Spott nach der Blamage des Hamburger SV

Riesig die Euphorie, brutal der Absturz – nach dem 0:3 gegen Holstein Kiel herrscht wieder einmal Katzenjammer beim Hamburger SV. Das hatte sich der Ex-Dino ganz anders vorgestellt.

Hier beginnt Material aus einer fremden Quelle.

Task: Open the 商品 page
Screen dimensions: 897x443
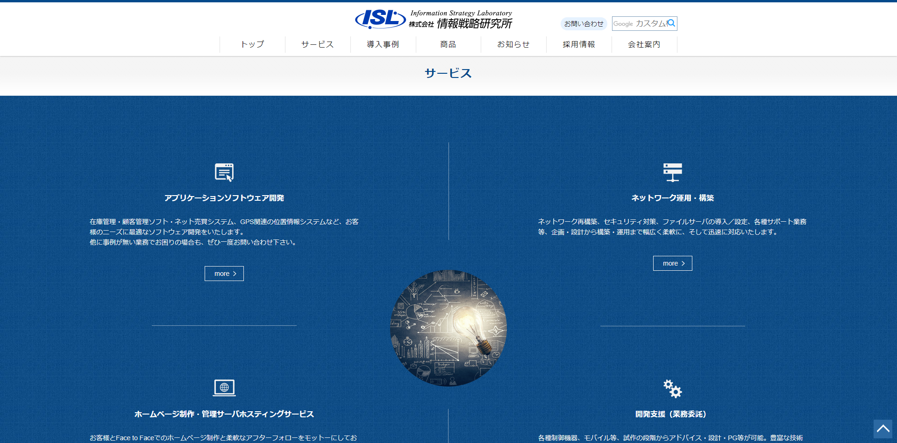Action: point(448,44)
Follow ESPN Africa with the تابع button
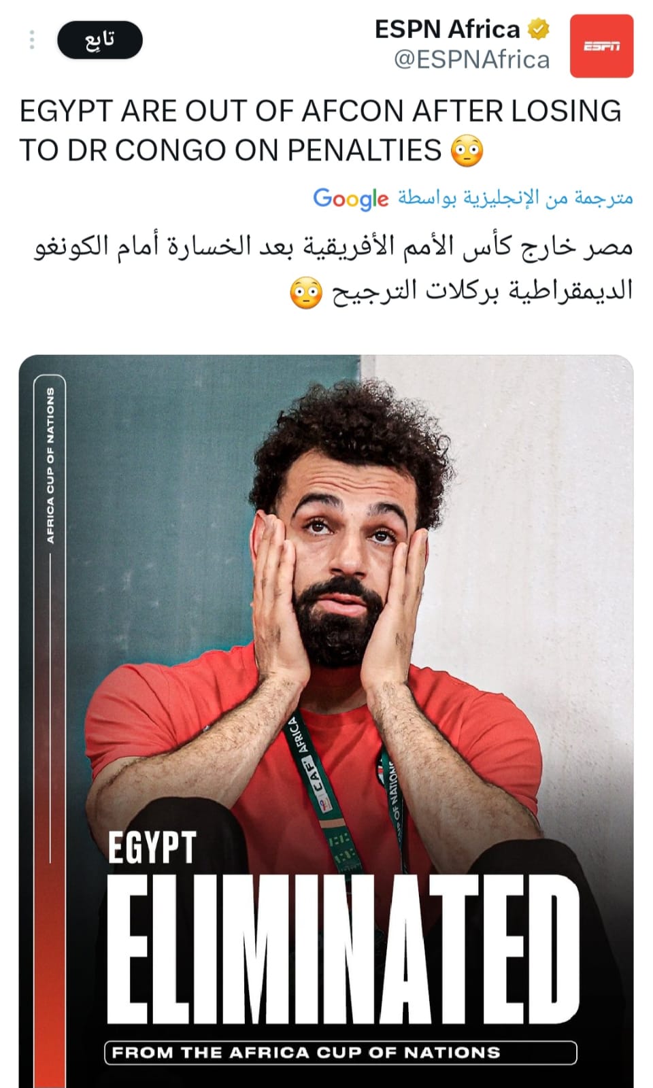The width and height of the screenshot is (653, 1088). pyautogui.click(x=100, y=40)
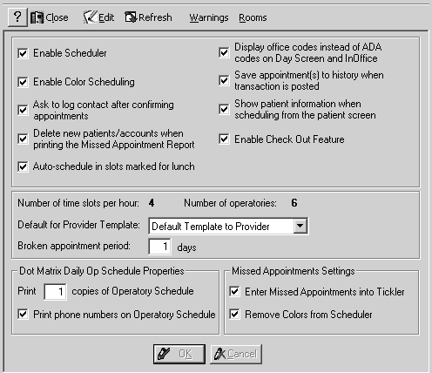Click the question mark help button
This screenshot has width=432, height=373.
pos(17,17)
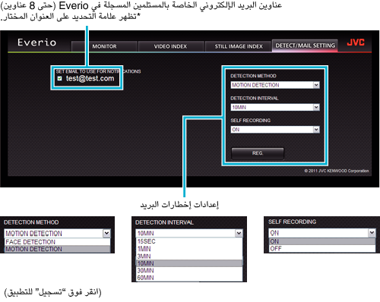Viewport: 380px width, 302px height.
Task: Toggle the test@test.com email checkbox
Action: click(x=59, y=78)
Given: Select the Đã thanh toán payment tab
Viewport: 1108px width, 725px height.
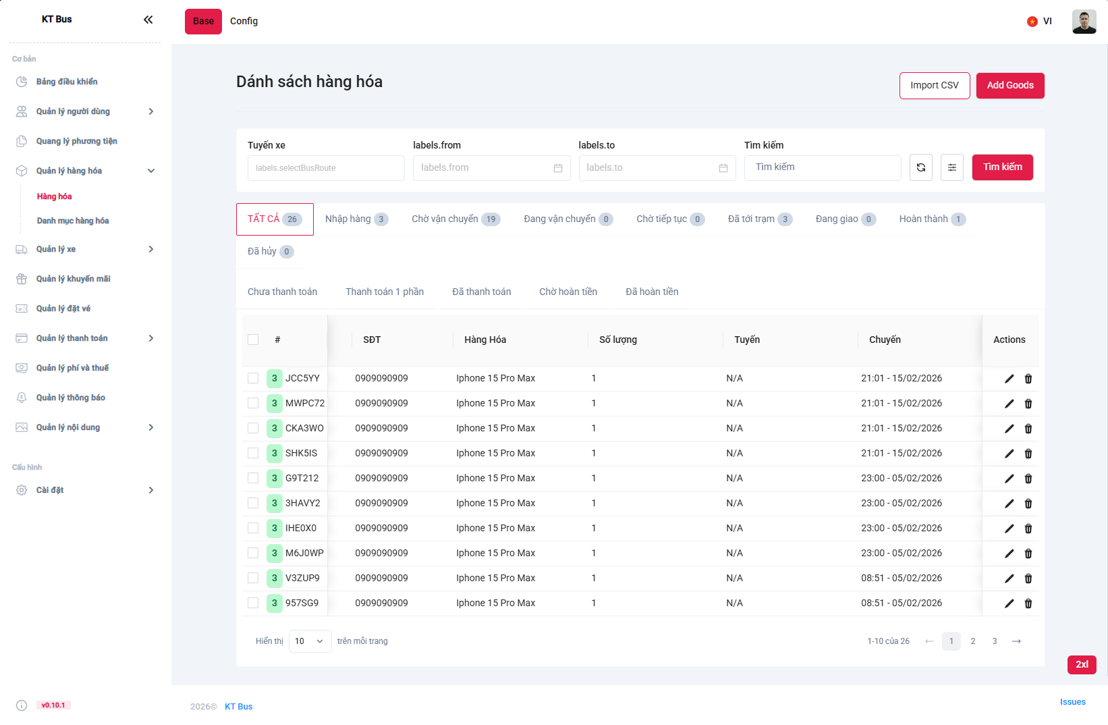Looking at the screenshot, I should point(481,292).
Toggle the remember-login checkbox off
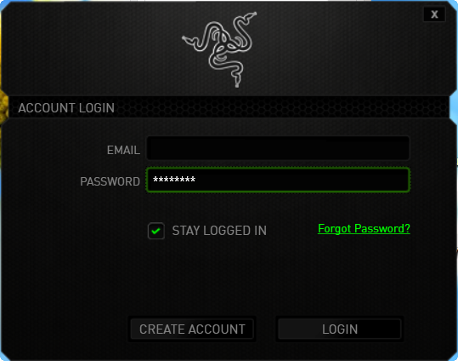Image resolution: width=458 pixels, height=361 pixels. (156, 231)
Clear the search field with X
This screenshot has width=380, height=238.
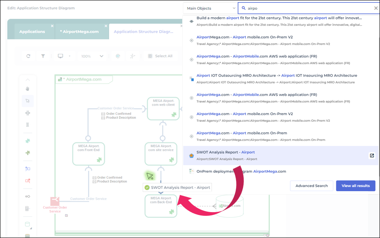[x=374, y=8]
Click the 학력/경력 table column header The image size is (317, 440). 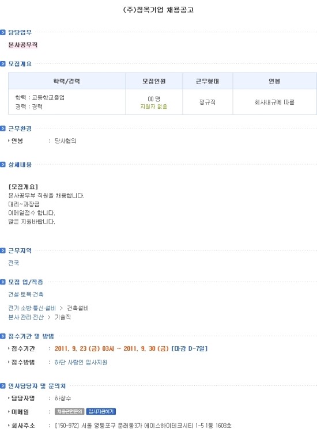(x=67, y=81)
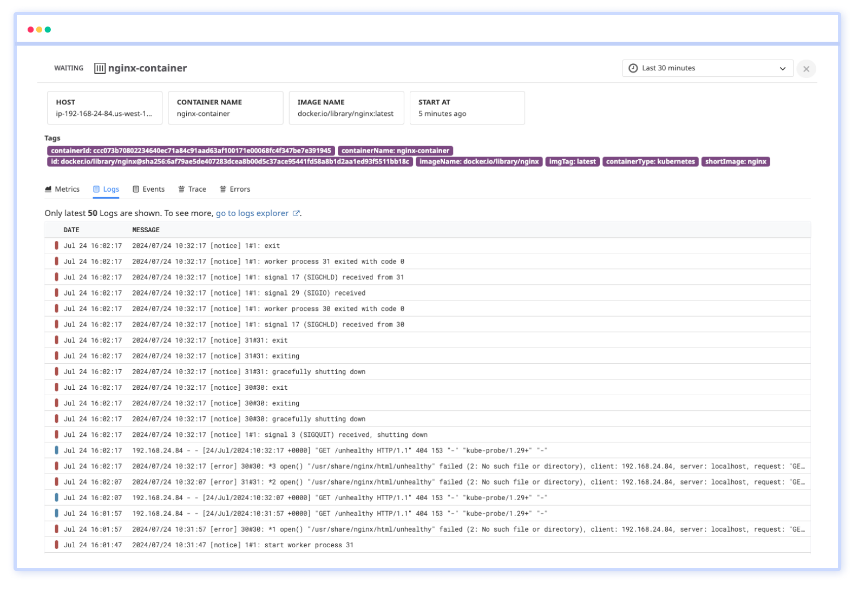This screenshot has width=852, height=589.
Task: Click the external link icon after logs explorer
Action: click(x=296, y=213)
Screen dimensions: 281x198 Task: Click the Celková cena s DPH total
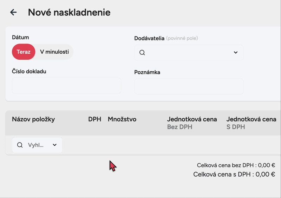coord(234,174)
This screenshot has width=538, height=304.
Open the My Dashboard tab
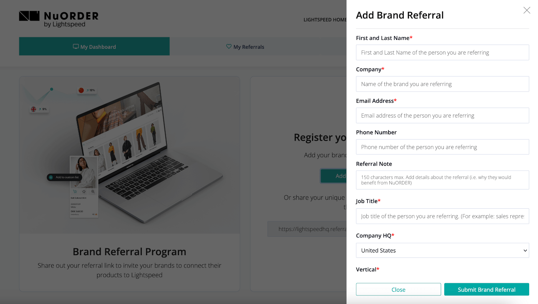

Das 0:3-Heimdebakel gegen Holstein Kiel am Freitagabend erstickt die zuvor schier grenzenlose Euphorie in der Hansestadt.

„Das war desaströs, eine Katastrophe“, gestand Kapitän Lewis Holtby. „Wir haben auf die Fresse gekriegt.“ Ursprünglich wollte der Bundesliga-Absteiger gegen den Nachbarn aus Schleswig-Holstein den ersten Schritt auf dem Rückmarsch in die Erstklassigkeit setzen und der Konkurrenz unmissverständlich bedeuten: Vorsicht, hier kommt der HSV! Nach der Blamage ist der Respekt vor dem Dino erst mal weg.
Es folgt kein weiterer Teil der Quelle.